India and Brazil: Global South Perspectives
India and Brazil reacted in divergent ways. India, under Prime Minister Narendra Modi, gave strong, if calculated, support to the US initiative. India framed the ceasefire as proof of responsible global leadership while balancing long-standing support for Palestinian aspirations with close ties to Israel. India pledged financial support for relief and reconstruction and indicated willingness to provide technical personnel under a UN framework if requested. It nodded to Palestinian aspirations in diplomatic language, without directly confronting Washington.
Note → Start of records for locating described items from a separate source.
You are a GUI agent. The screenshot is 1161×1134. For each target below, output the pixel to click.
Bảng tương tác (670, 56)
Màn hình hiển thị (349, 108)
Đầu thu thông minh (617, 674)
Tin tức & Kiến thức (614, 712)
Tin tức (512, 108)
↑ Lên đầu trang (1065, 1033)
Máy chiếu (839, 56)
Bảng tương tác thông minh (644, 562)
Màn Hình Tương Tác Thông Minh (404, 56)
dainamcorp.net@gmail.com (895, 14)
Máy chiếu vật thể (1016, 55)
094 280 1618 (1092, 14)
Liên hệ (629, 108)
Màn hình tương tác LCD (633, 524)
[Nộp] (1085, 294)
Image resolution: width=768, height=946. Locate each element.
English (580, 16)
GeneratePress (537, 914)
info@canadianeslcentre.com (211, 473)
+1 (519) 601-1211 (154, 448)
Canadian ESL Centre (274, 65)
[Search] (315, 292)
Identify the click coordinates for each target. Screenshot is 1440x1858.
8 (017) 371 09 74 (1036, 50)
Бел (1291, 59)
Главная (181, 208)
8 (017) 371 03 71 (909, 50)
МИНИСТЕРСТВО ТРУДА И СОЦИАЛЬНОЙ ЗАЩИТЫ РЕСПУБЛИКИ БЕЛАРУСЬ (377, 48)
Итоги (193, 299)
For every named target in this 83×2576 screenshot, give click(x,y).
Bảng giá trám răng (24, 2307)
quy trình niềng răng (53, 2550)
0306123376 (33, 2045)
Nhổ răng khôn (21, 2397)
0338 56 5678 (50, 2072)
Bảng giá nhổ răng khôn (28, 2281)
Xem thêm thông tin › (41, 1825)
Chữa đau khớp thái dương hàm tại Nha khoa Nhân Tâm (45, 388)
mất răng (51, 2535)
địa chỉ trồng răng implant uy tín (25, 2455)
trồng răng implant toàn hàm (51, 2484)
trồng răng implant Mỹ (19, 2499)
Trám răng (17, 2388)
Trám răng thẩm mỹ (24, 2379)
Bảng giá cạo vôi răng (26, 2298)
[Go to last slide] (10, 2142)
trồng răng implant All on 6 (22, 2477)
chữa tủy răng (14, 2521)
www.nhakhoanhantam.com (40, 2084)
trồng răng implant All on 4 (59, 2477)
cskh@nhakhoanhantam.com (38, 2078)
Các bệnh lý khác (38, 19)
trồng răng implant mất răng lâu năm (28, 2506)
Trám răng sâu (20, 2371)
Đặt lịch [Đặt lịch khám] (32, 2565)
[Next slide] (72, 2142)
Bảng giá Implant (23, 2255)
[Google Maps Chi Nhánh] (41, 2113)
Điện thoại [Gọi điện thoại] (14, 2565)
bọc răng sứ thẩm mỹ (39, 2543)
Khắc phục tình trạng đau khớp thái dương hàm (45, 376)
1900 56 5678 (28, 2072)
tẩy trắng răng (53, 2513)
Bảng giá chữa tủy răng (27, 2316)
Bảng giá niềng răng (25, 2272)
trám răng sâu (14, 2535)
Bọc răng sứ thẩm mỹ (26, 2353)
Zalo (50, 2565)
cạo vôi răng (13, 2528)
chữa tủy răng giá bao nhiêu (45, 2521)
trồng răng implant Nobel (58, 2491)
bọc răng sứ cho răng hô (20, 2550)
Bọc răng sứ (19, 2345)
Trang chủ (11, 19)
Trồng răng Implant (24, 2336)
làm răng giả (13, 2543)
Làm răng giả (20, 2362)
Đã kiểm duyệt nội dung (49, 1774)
Brazil, under President Luiz Inácio Lula da Silva, took a sharply different approach. Lula has been a vocal critic of Israel’s actions in Gaza and skeptical of US-led diplomacy. While Brazil supported the UN resolution backing the ceasefire, Lula kept a political distance from Trump’s plan and pushed instead for a more internationalized, UN-centered approach consistent with his emphasis on sovereignty and international law.
The Peace That Wasn’t
From Pakistan’s caution to Türkiye’s conditional support, from Saudi Arabia’s red lines to Iran’s ambivalent posture, the Gaza ceasefire plan has entered a phase of collective hesitation, not collapse.
Each country’s political DNA — its history, domestic pressures, and geopolitical aspirations — found expression in how it greeted or grieved the plan’s demise.
Trump’s 20-point plan has reached the same inflexion point as many Middle East initiatives before it: mutual intransigence and multifaceted cynicism. Hamas would not disarm; Netanyahu would not truly share Gaza’s future; allies would not risk blood; and adversaries would not miss a chance to say “I told you so.” The result is a ceasefire that is holding, but under strain. It is a reminder that no peace can take root in unilateral proclamations. It must be watered by genuine consensus and compromise, commodities scarcer than water in Gaza’s shattered pipes.
For Trump, the deal achieved a halt in mass killing, no small outcome, but now demands sustained enforcement. For the Muslim world, the episode offered momentary unity in outrage and relief, only to resurface old divides and power plays. Statistics tell part of the tale: 1.9 million Gazans displaced, nearly 68,000 dead, and untold lives broken — stakes so high that world leaders had to act, yet outcomes so fragile that their actions continue to fall short.